# Aim of the exercise:
The lines from the one containing "Open the navigation headings panel" to the end of the entries, both included, are what you need to transcribe exactly, without pictures and without anything else.

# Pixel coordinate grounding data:
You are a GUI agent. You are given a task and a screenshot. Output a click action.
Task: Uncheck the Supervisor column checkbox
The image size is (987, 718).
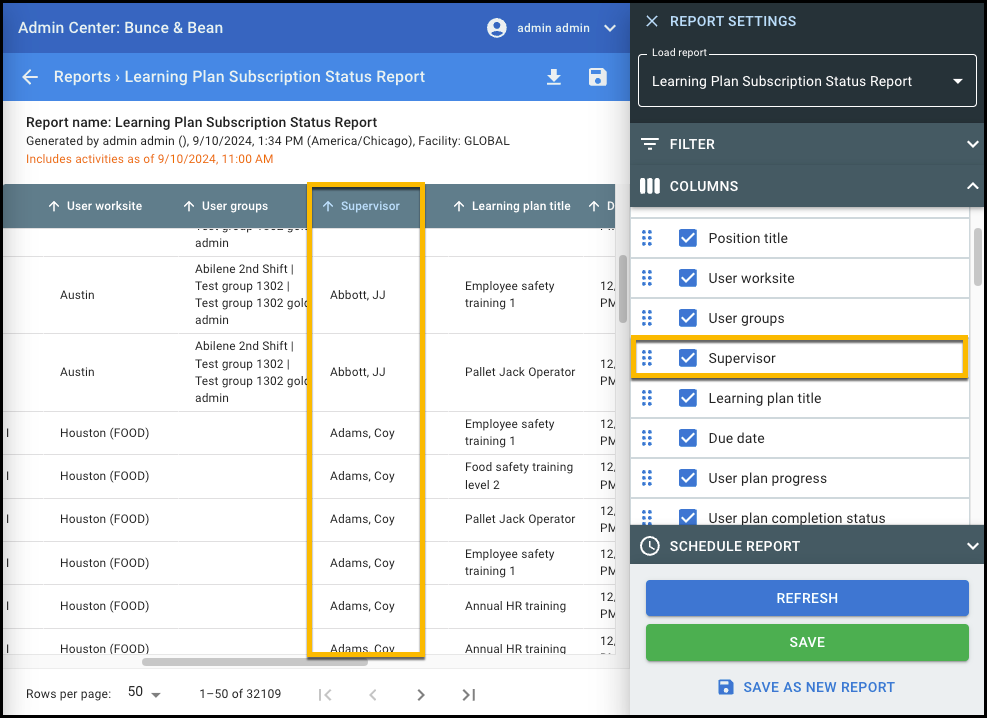pyautogui.click(x=688, y=358)
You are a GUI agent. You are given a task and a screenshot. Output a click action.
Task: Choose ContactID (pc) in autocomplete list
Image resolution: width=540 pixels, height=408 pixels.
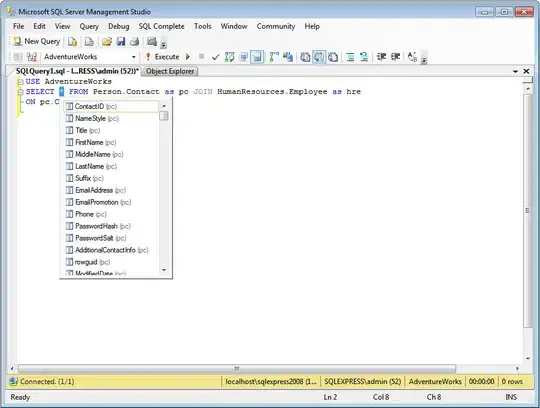pos(110,106)
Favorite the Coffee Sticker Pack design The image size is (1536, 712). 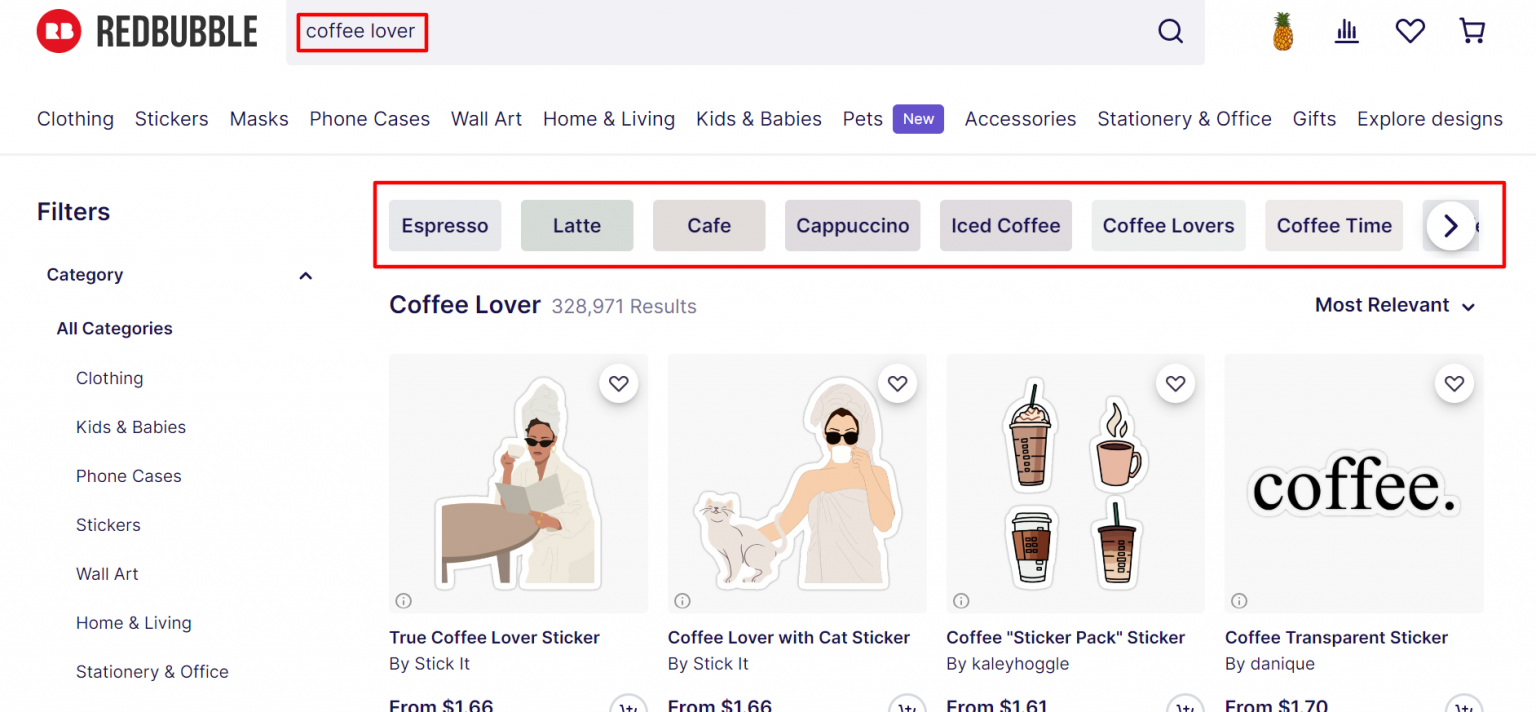(x=1175, y=383)
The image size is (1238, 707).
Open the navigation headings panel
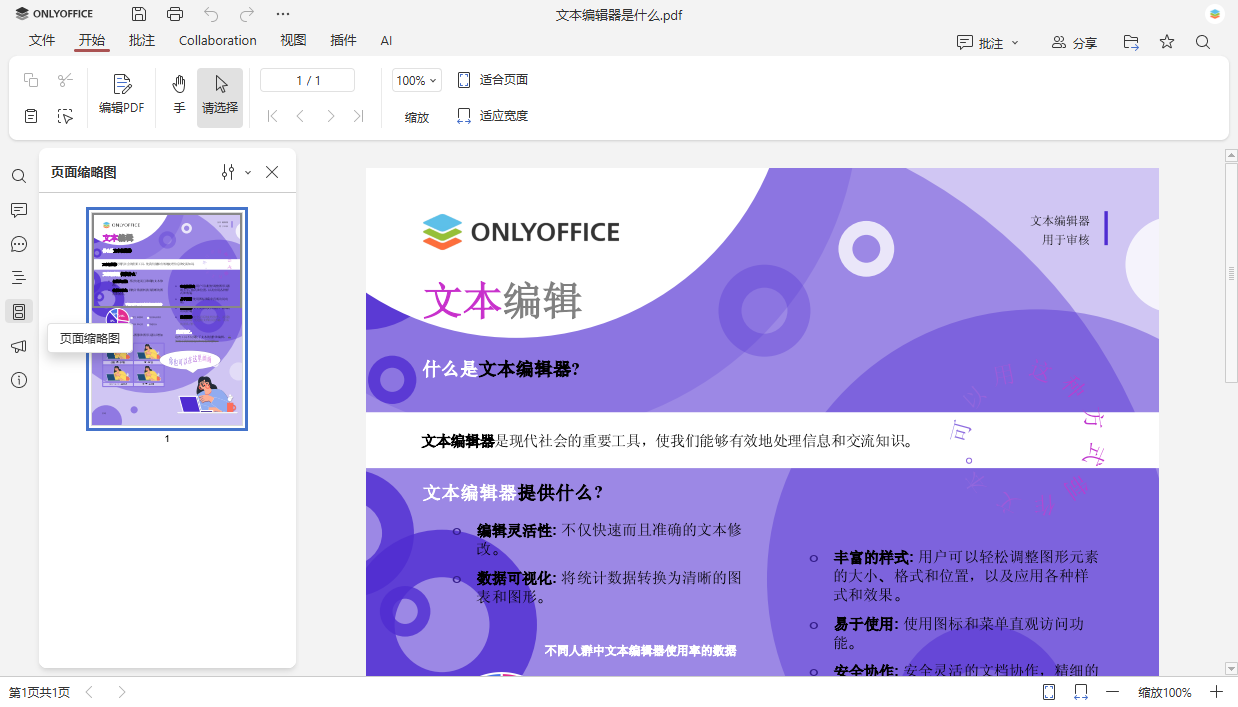click(18, 277)
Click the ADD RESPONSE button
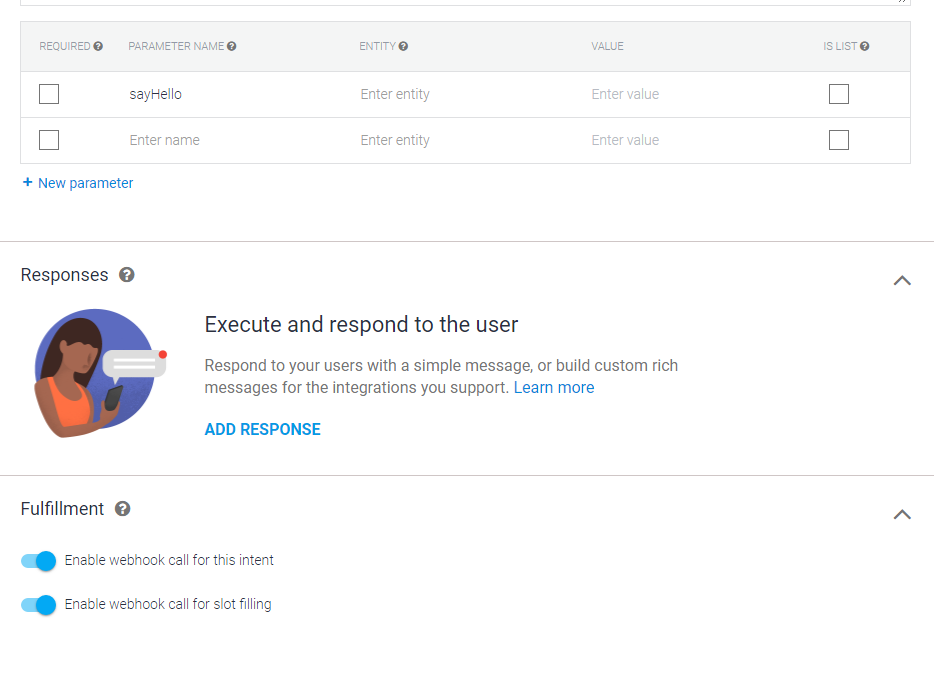The image size is (934, 681). point(262,430)
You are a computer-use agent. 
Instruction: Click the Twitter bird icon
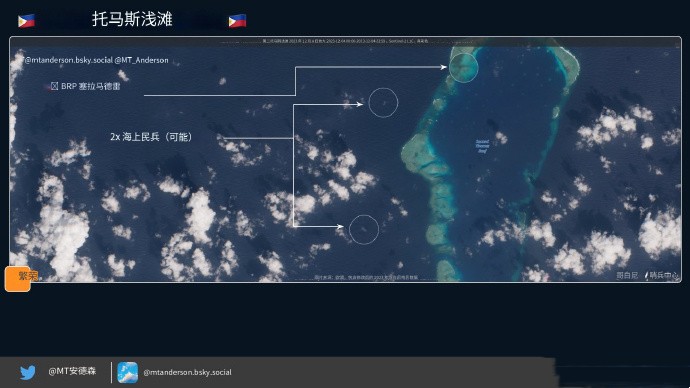point(27,373)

# Result of the task:
Open the navigation headings panel
click(18, 277)
Click the ADD RESPONSE button
The image size is (934, 681). point(262,430)
You are a computer-use agent. 
Instruction: Click the Twitter bird icon
point(27,373)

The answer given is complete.